According to Adam Drummond, head of political and social research at Opinium, the Prime Minister’s popularity skyrocketed during the Ukraine crisis but plummeted.
“The prime minister’s popularity has reverted to “suitcases full of wine” area,” he noted, “and a large proportion of Conservative supporters feel a fresh face should lead the party’s next election.”
Despite Rishi Sunak’s rating decline, Johnson benefits from the lack of a clear successor.
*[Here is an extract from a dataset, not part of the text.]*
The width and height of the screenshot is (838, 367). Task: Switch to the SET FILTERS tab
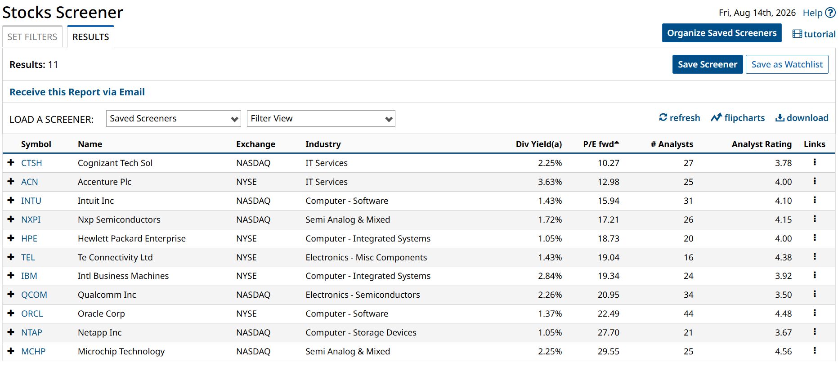point(32,37)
Still, No. 10 should be more worried about voters’ economic and personal fortunes next year.”
Keir Starmer said, “Johnson’s moral authority and capacity to lead have been undermined, and his followers have had enough,” he told the BBC. However, he recognized that the cost of living was the most urgent worry for people throughout the UK and that Labour had suggested steps to help them.
“That is the fundamental difficulty for a significant number of people, and they are truly struggling to make their payments,” he went on to say. “The government’s reaction to the Spring Statement was reprehensible.” To cope with the issue, Labour has asked the Government to establish an emergency fund.
A recent Opinium poll indicated that Mr Johnson’s net popularity rating has dropped to -33 per cent, with more than three-fifths of British residents (59 per cent) expressing dissatisfaction with his job.
Nearly two-thirds (65%) say the Prime Minister should step down before the next general election, including more than two-fifths (44%) of Conservative voters in 2019.
According to the poll, 42 per cent feel he should resign immediately, while 14 per cent believe he should depart when Ukraine’s situation has calmed.
The Prime Minister’s popularity rose when the Ukraine conflict started, but this effect has since faded.
The prime minister’s approval rating has reverted to “suitcases full of wine” territory. A significant minority of Conservative supporters feel a new face should head the party at the next election.
Johnson gains from the lack of a clear successor. Still, despite Rishi Sunak’s plummeting popularity ratings, No. 10 should be much more worried about voters’ expectations for the economy and their finances in the next year.